Aku memasakkanya pizza. Ya walaupun pizza yang kubuat tak seenak di restoran. Tapi setidaknya dapat dimakan dan tak membuat perut orang sakit mungkin (?) Entahlah. Semoga tidak.

"Kau memikirkan apa?", tanya Taylor memecah keheningan. "Tak ada", jawabku singkat lalu tersenyum padanya. "Ada yang kau ingin tanyakan padaku?", tanyanya.

Aku ingin bertanya padanya apakah dia masih mencintai Karen atau tidak.
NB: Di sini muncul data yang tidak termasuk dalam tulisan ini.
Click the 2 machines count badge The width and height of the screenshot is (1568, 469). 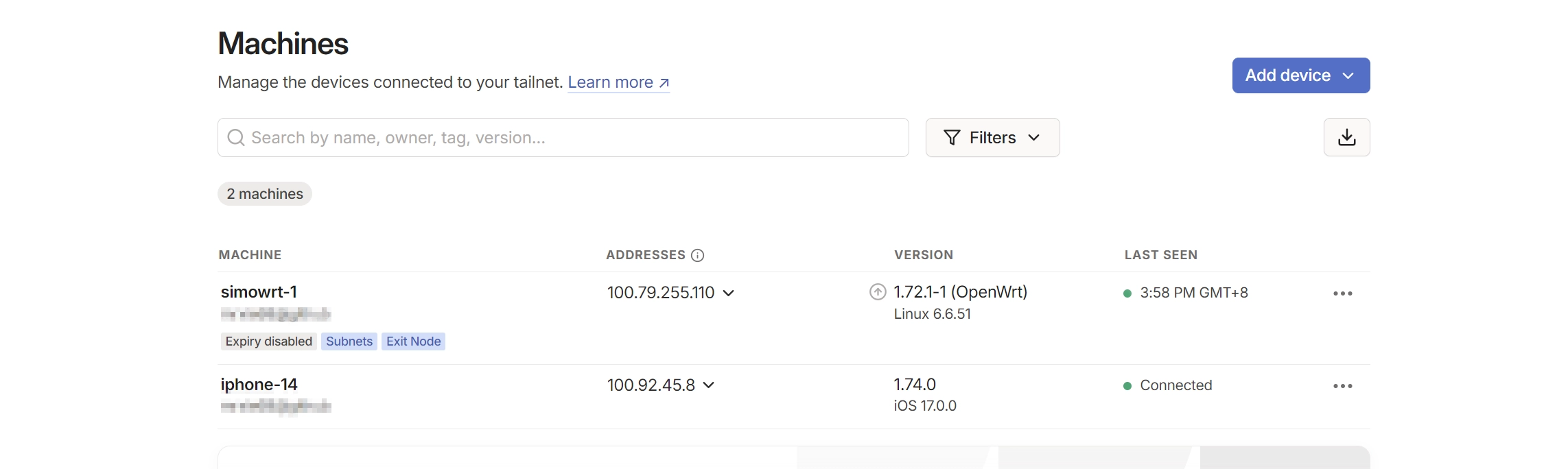tap(264, 194)
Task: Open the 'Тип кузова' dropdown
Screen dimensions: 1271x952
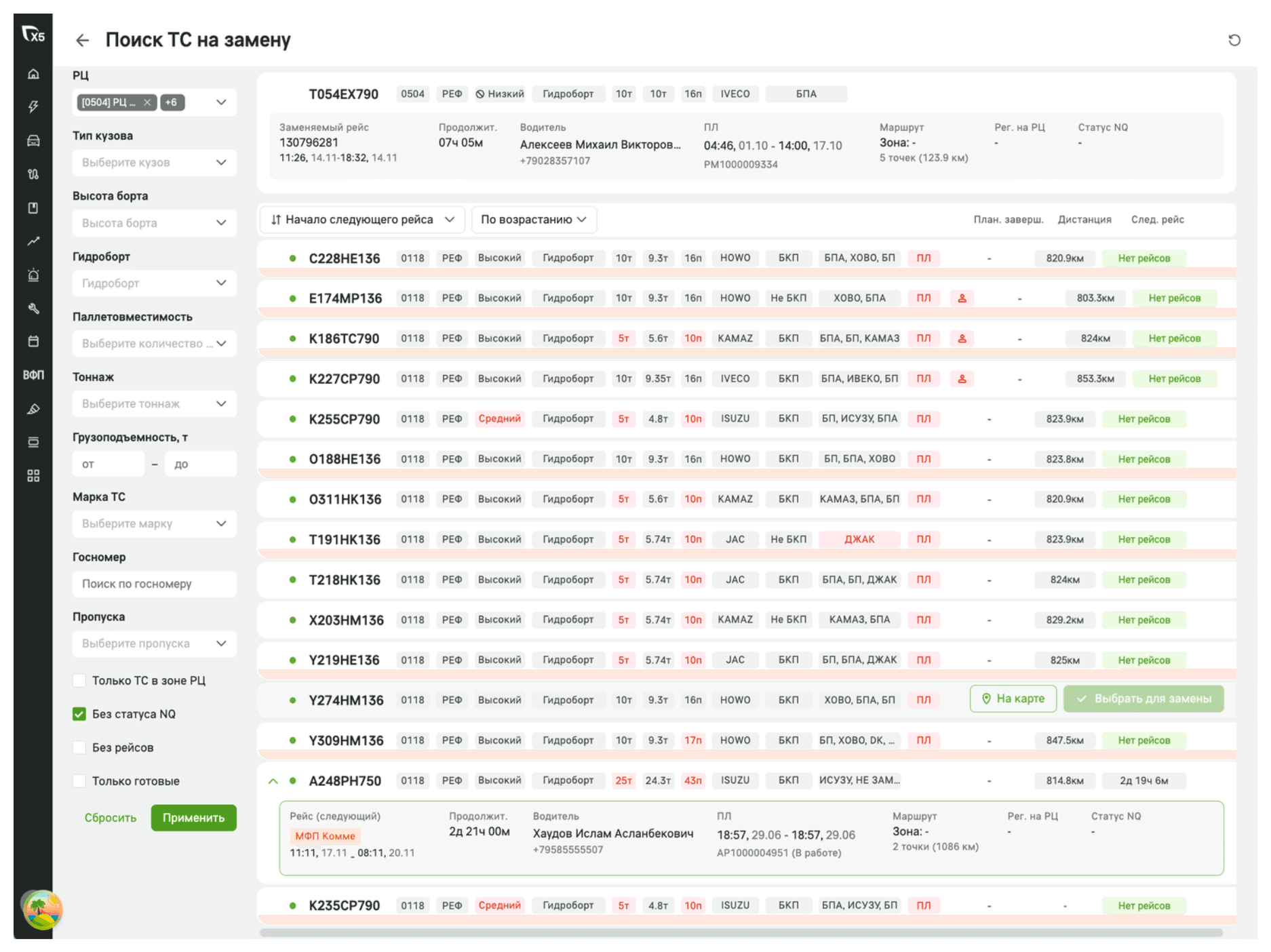Action: tap(154, 163)
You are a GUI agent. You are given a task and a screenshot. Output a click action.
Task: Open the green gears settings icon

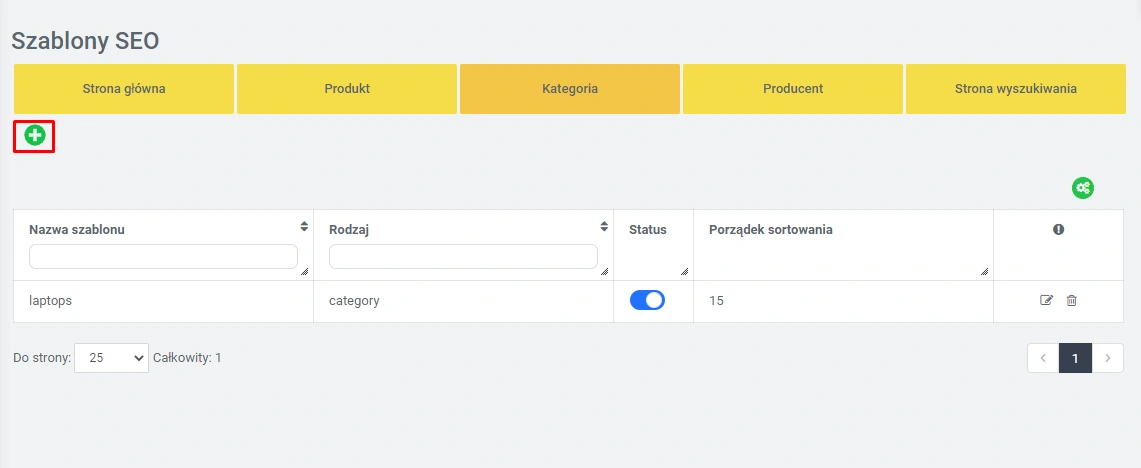1083,187
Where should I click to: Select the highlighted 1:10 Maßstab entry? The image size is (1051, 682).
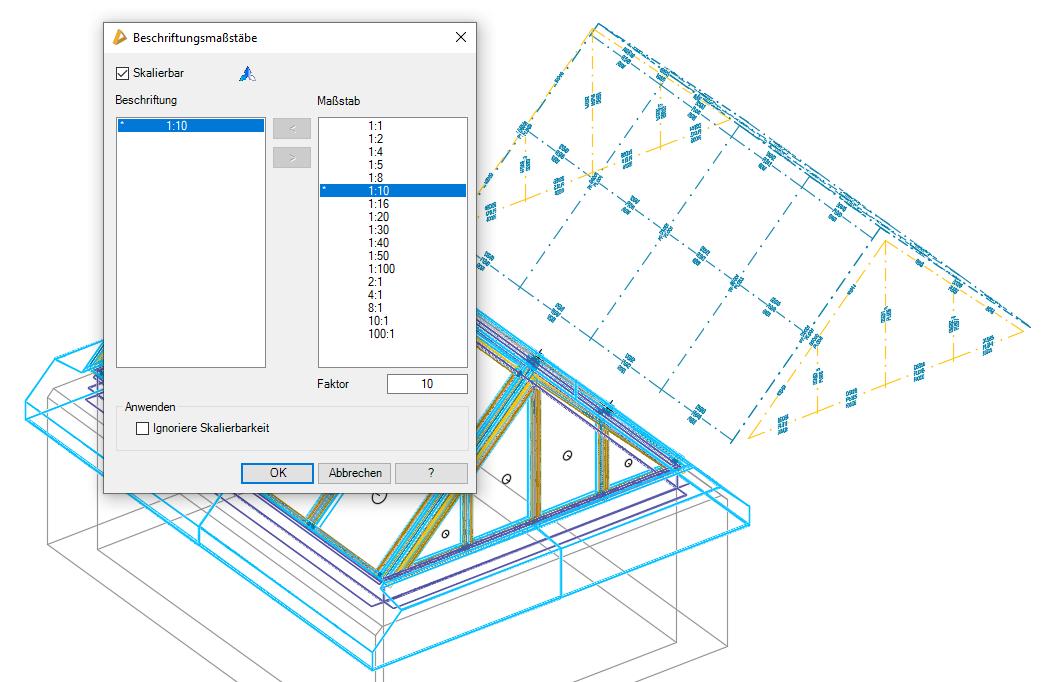[379, 191]
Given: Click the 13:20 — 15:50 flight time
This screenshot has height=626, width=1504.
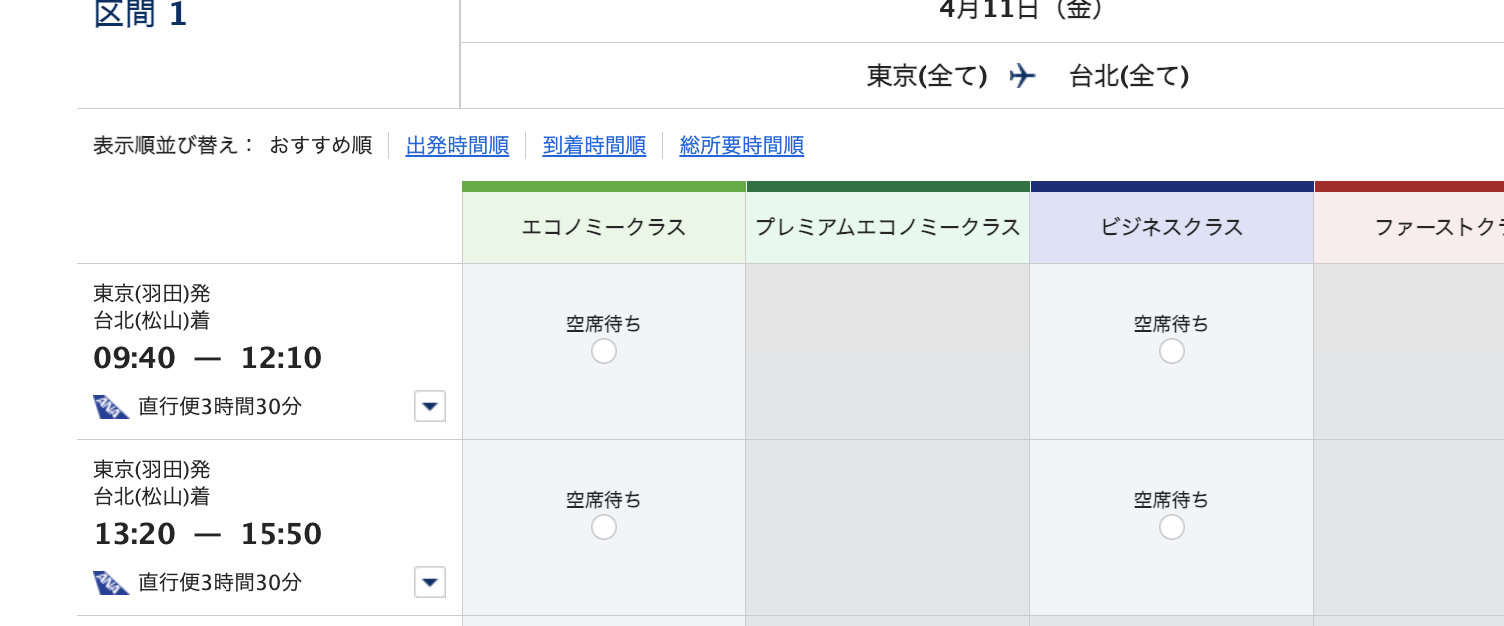Looking at the screenshot, I should pos(208,534).
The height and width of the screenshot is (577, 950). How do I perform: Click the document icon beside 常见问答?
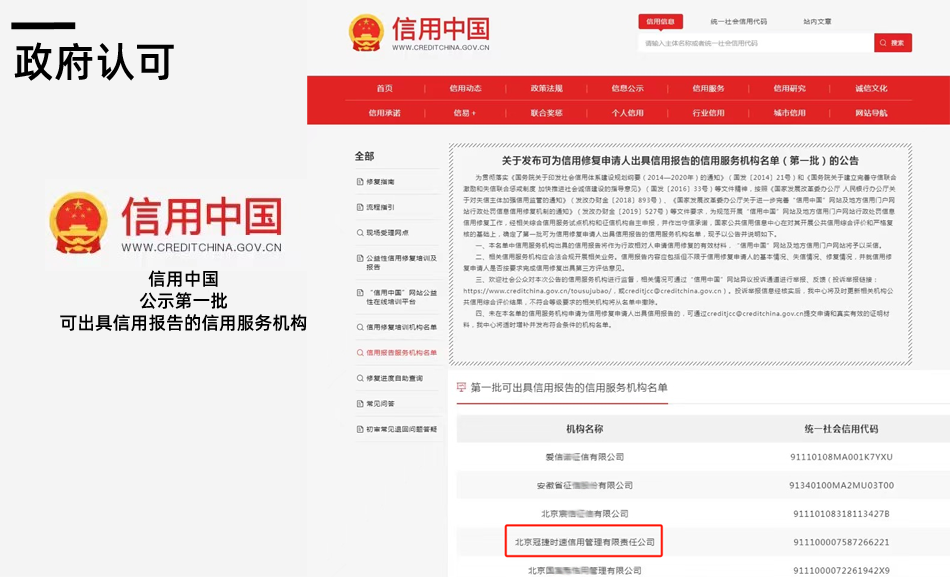(360, 404)
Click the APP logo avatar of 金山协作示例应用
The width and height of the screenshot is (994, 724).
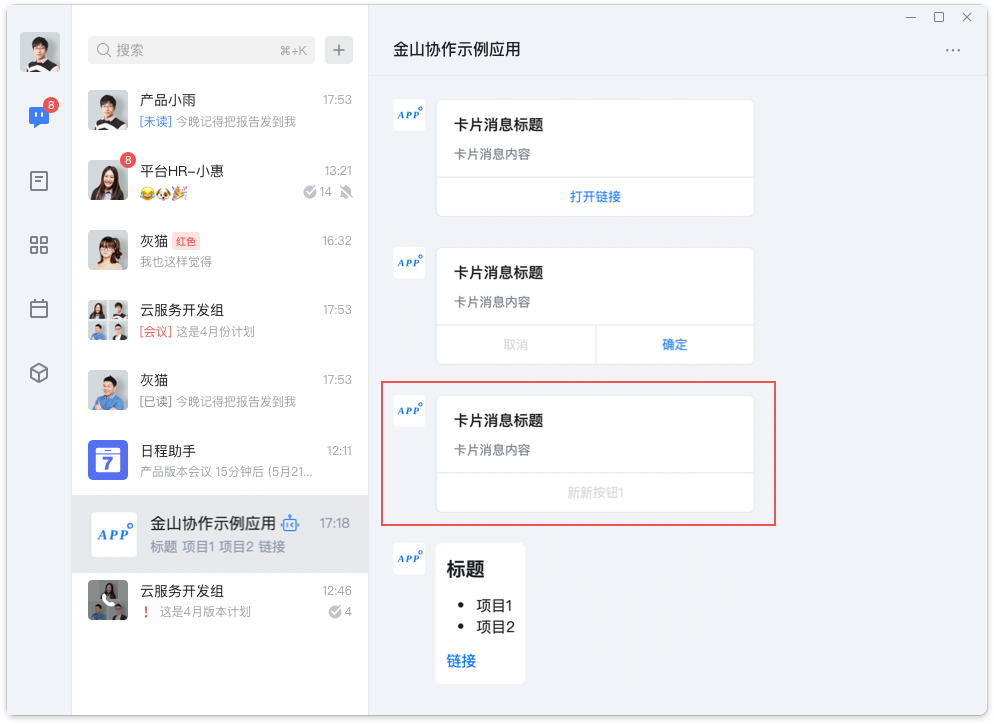[x=114, y=534]
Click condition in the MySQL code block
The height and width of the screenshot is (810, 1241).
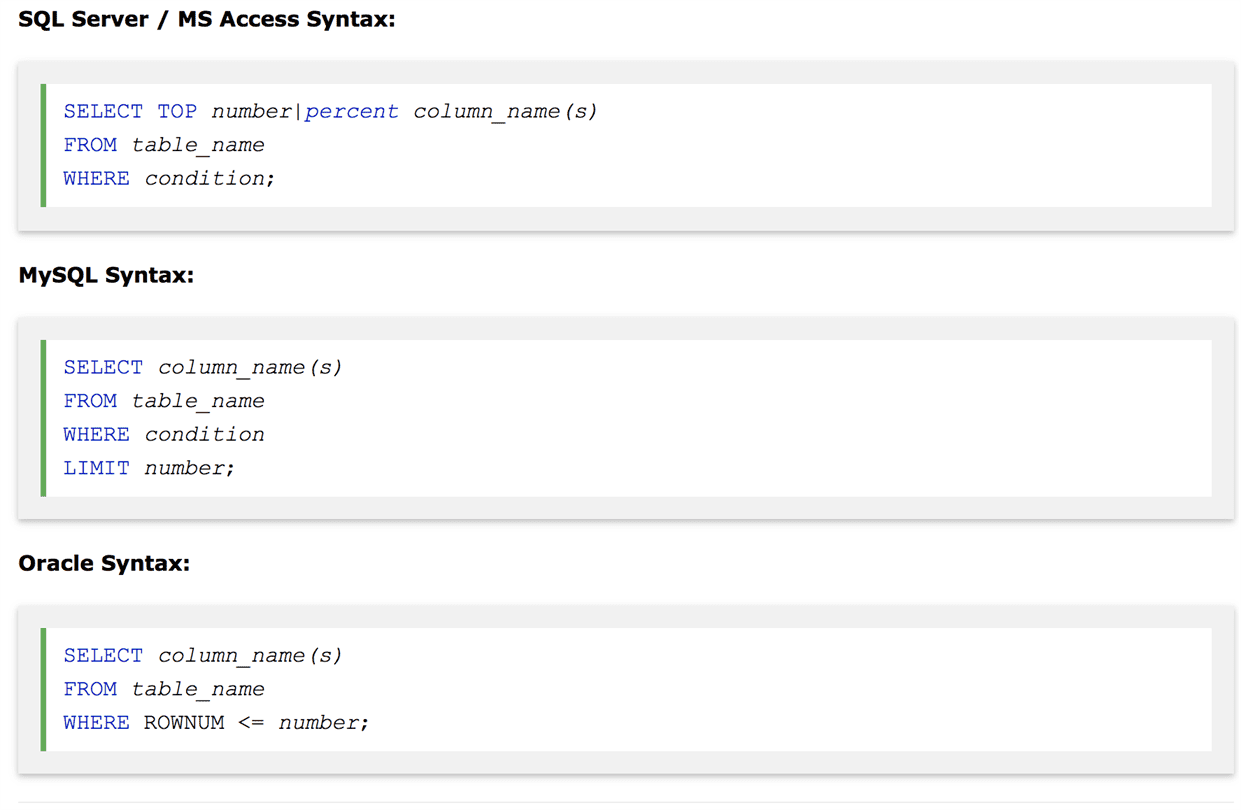coord(204,434)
Tapi kalau dia marah lagi? Aku segera menggeleng cepat, "Tidak ada", jawabku. "Yakin?", tanyanya sekali lagi. "Yap", jawabku.

*kring

HP Taylor berbunyi. Dari raut wajahnya ia mengkerutkan dahinya. Mungkin dari orang yang ia tak sukai? Entahlah. "Sebentar ya, Emel", katanya lalu meninggalkanku di meja makan.

Aku hanya menangguk dan melanjutkan sesi makan indahku. Setelah aku melahap habis makan malamku. Taylor datang, "Kok sudah selesai makannya?", tanyanya. "Kamu yang lama telfonnya. Memang dari siapa?", tanyaku.

Dia hanya terdiam, "Hm... dari orang tak penting.", jawabnya. Aku membereskan piringku dan mencucinya. "Emel, aku mau keluar dulu ya. Hanya sebentar saja.", kata Taylor.

"Mau kemana? Aku sendiri disini.", kataku. "Ke sekolah sebentar, ada dokumen tertinggal disana. Kamu hati - hati ya aku pergi hanya sebentar kok", kata Taylor. "Janji hanya sebentar?", tanyaku. "Iya janji.", katanya.

Dan Taylor pun pergi meninggalkanku.

*tok tok tok

Hm? Siapa? Mungkinkah Talyor? Aku membukakan pintu dan kosong? Aku menutupnya kembali tapi sebuah tangan membawa pisau menyela disela - sela pintu. Aku semakin kuat mendorong pintu. Tapi aku telat. Pisau itu lenih dulu melukai tanganku. Dan cairan merah kental berbau besi keluar dengan cepat.

Karena kesakitan aku melepas pegangan pintu dan akhirnya pintu terbuka dan seorang wanita jatuh dan masuk ke dalam rumah.

Aku langsung berlari dan mengambil iphoneku dan menelepon Taylor. Ayo angkat Tay!!! "Halo Emel?", aku merasakan goresan panjang di punggungku. "Akh", teriakku. "Emel?!!".

"Kau berani menelepon pacarku, huh?!", kata perempuan ini. Karen. Karen langsung melempar iphoneku dan tepat mengenai dinding, jatuh dan menjadi kepingan - kepingan ponsel.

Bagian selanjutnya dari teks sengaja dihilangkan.